What the task requires =>
Reproduce the lines starting at the one containing "Image resolution: width=1460" and ending at the one containing "Locate an element", substituting "Determine the position of" for "Identify the location of" and leaving everything else unchanged.

Data for this task =>
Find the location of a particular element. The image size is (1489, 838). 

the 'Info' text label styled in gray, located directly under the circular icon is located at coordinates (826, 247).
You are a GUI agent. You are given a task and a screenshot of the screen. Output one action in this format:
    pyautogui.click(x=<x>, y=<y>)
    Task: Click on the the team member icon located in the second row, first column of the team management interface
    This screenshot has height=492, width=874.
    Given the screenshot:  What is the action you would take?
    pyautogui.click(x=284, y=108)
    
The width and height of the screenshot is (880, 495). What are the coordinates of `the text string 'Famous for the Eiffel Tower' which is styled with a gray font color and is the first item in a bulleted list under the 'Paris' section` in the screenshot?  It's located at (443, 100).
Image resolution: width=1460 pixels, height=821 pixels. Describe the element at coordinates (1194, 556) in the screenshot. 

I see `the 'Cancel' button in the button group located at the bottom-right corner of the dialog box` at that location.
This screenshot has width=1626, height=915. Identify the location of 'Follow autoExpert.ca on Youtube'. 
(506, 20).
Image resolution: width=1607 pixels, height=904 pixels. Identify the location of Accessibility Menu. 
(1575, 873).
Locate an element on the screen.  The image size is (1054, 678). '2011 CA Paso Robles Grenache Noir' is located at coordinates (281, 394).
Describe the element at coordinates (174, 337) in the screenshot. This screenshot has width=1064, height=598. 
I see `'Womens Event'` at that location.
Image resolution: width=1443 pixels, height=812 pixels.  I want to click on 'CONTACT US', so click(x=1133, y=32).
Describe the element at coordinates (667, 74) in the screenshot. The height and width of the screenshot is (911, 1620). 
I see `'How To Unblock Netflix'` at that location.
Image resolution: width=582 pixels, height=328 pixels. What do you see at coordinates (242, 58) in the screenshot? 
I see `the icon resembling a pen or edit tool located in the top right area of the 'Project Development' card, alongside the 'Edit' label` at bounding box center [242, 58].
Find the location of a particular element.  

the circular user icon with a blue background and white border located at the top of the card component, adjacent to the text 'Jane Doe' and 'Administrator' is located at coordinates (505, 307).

Final result =>
Image resolution: width=1460 pixels, height=821 pixels. Describe the element at coordinates (1194, 556) in the screenshot. 

I see `the 'Cancel' button in the button group located at the bottom-right corner of the dialog box` at that location.
This screenshot has width=1626, height=915. Determine the position of 'Follow autoExpert.ca on Youtube'. 
(506, 20).
Image resolution: width=1607 pixels, height=904 pixels. Determine the position of Accessibility Menu. 
(1575, 873).
Locate an element on the screen.  The image size is (1054, 678). '2011 CA Paso Robles Grenache Noir' is located at coordinates (281, 394).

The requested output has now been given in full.